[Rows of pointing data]

--- --- ---

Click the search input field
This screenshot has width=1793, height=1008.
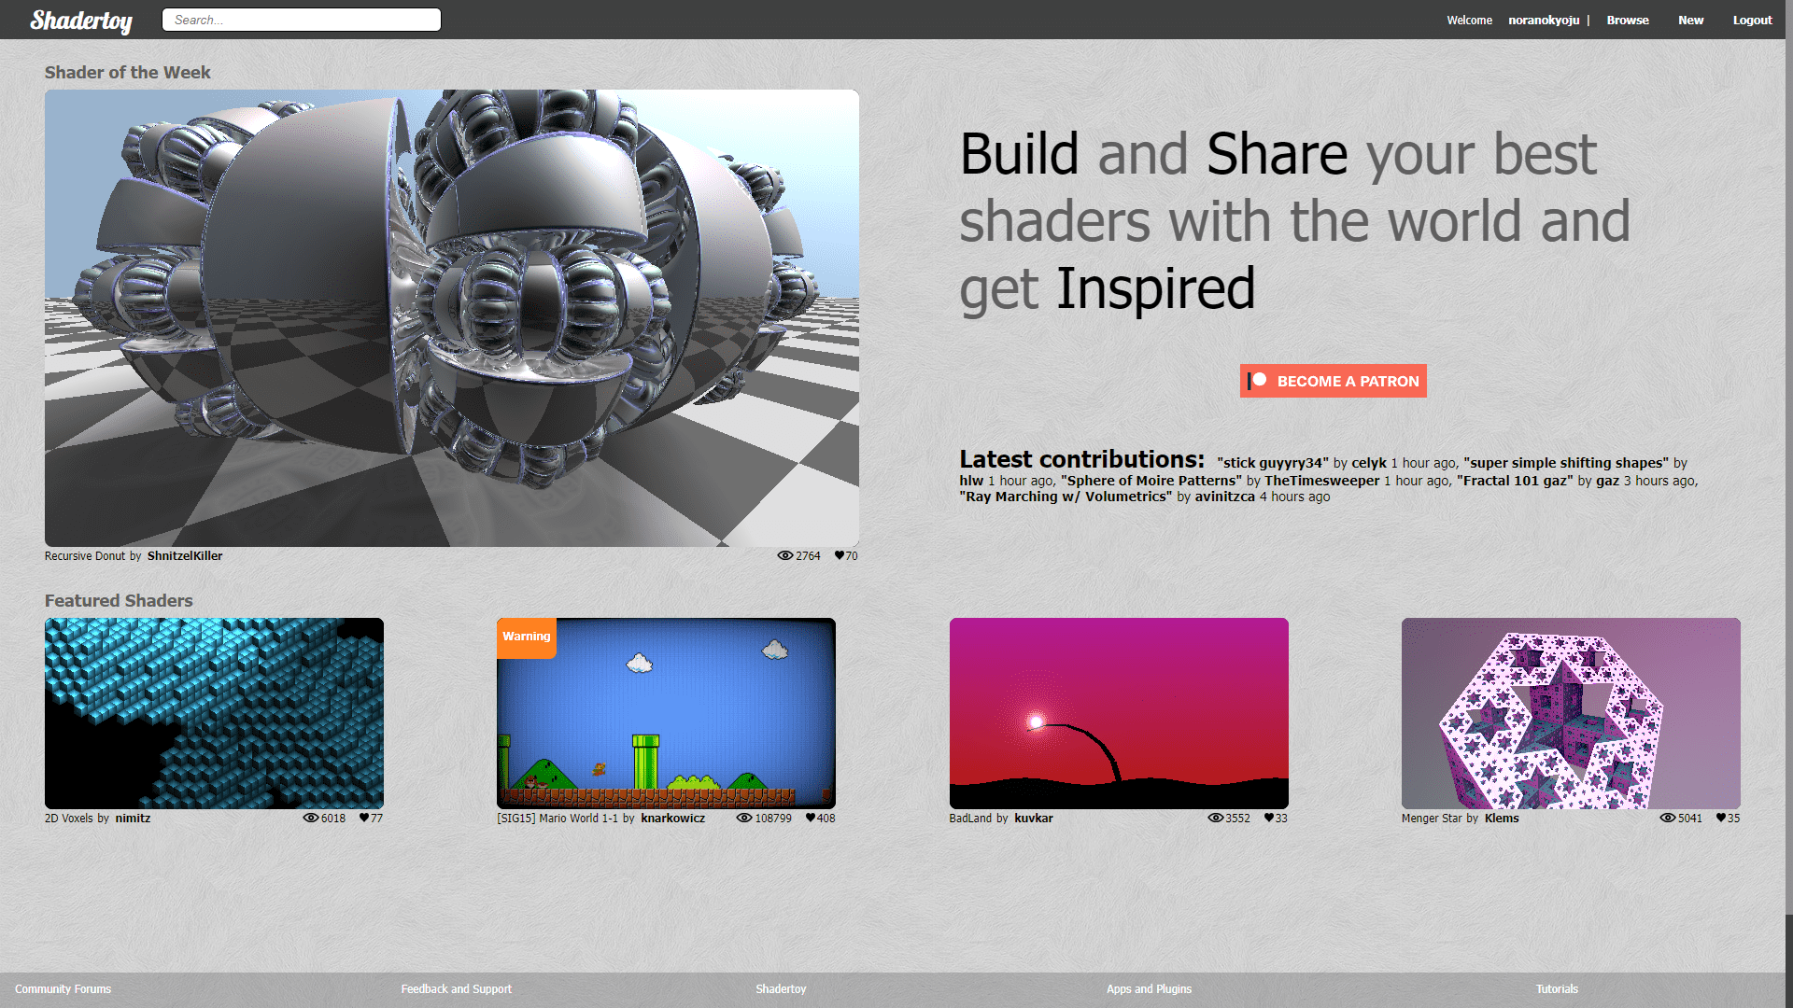pyautogui.click(x=301, y=20)
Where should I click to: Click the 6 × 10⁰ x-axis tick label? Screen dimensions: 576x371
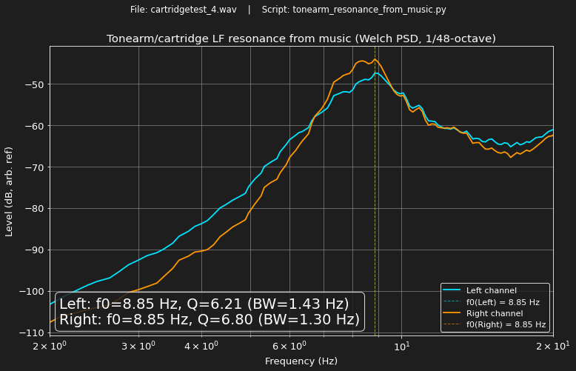(x=289, y=346)
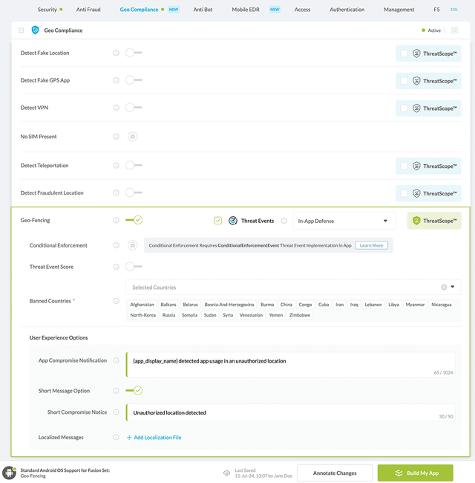Click the info icon beside Banned Countries
Screen dimensions: 475x483
[x=116, y=301]
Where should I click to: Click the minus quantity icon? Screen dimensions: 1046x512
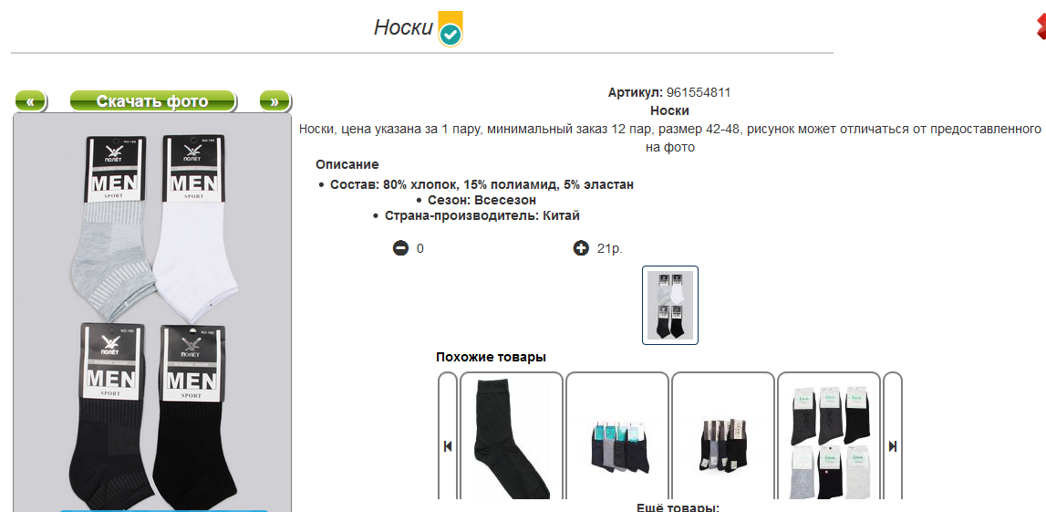400,249
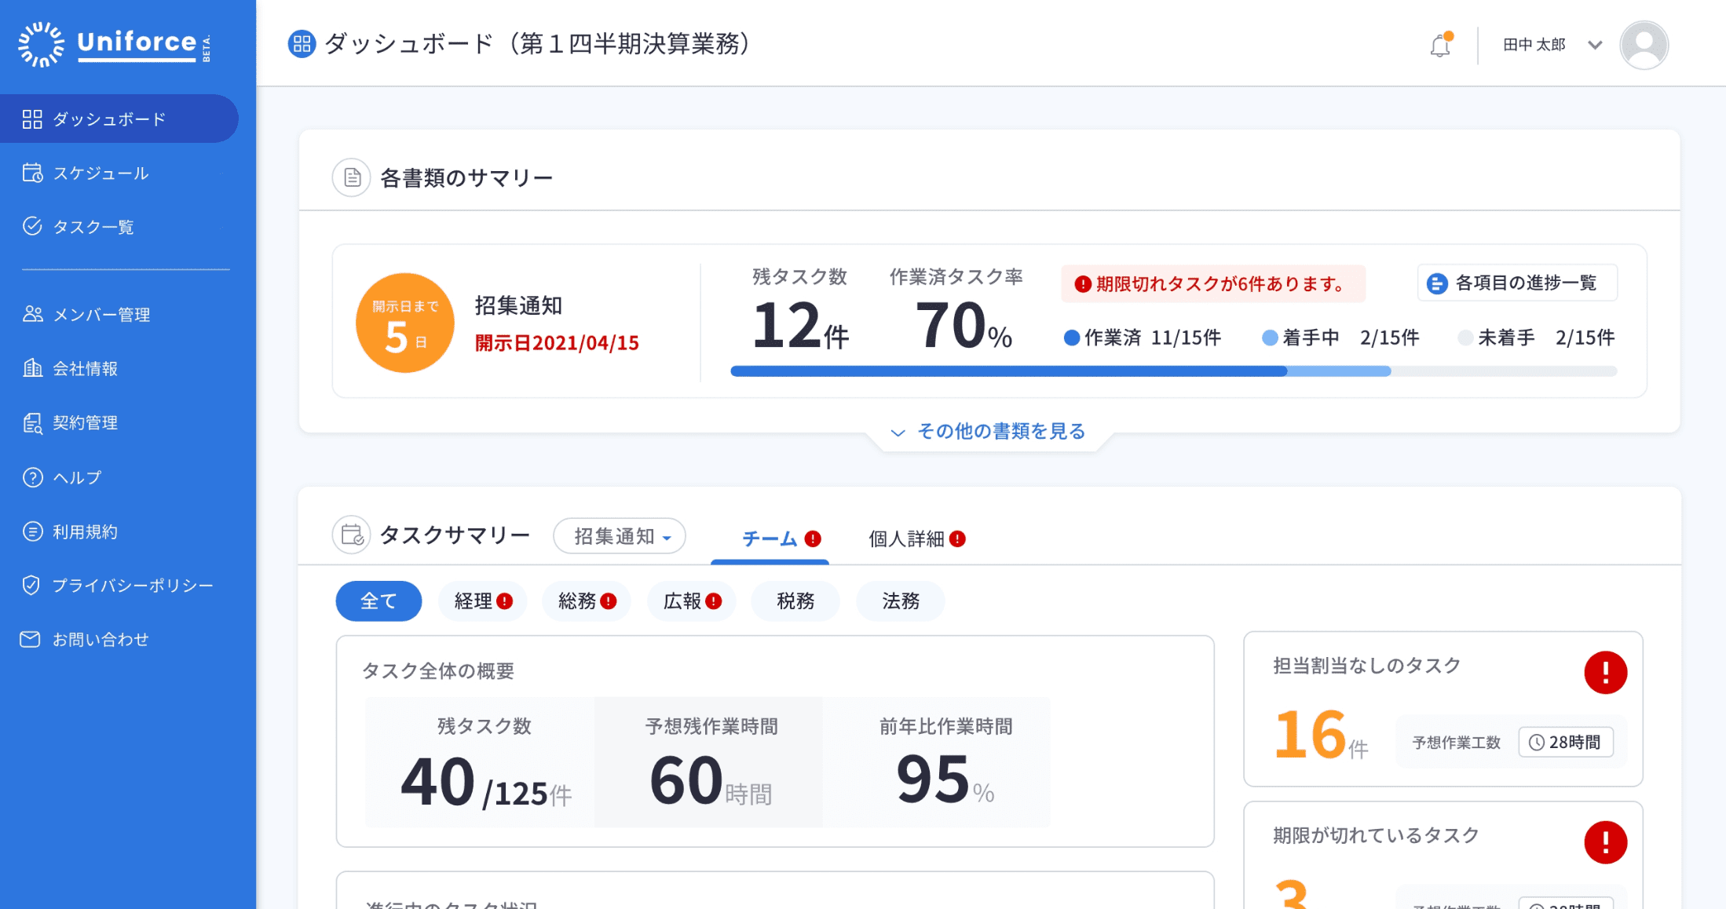Toggle the 税務 department filter
The width and height of the screenshot is (1726, 909).
pos(795,601)
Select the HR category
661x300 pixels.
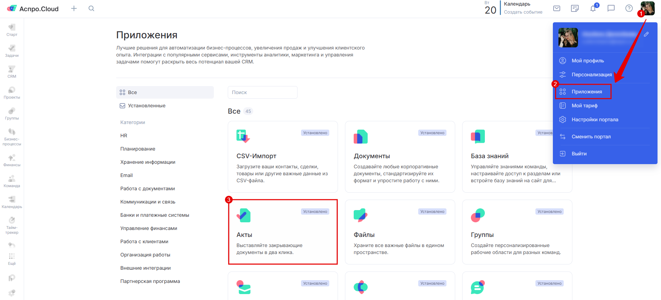point(124,136)
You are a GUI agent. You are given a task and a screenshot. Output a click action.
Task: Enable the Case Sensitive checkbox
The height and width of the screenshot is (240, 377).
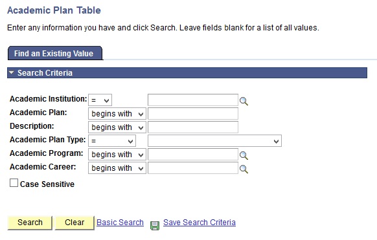[14, 183]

--- --- ---

▸ **Exercise brief**
Retype the lines of the data above verbatim, omitting the pictures.

▸ **Exercise response**
Click the search input field
This screenshot has width=1793, height=1008.
pyautogui.click(x=301, y=20)
Where should I click to: Click the 6 × 10⁰ x-axis tick label? Screen dimensions: 576x371
(x=289, y=346)
Click the info icon beside Banned Countries
Screen dimensions: 475x483
[x=116, y=301]
Where should I click to: Click the minus quantity icon? Screen dimensions: 1046x512
400,249
Toggle the 税務 department filter
The width and height of the screenshot is (1726, 909).
pos(795,601)
Select the HR category
661x300 pixels.
point(124,136)
You are a GUI agent. You are given a task and a screenshot. Output a click action.
Task: Enable the Case Sensitive checkbox
The height and width of the screenshot is (240, 377).
[14, 183]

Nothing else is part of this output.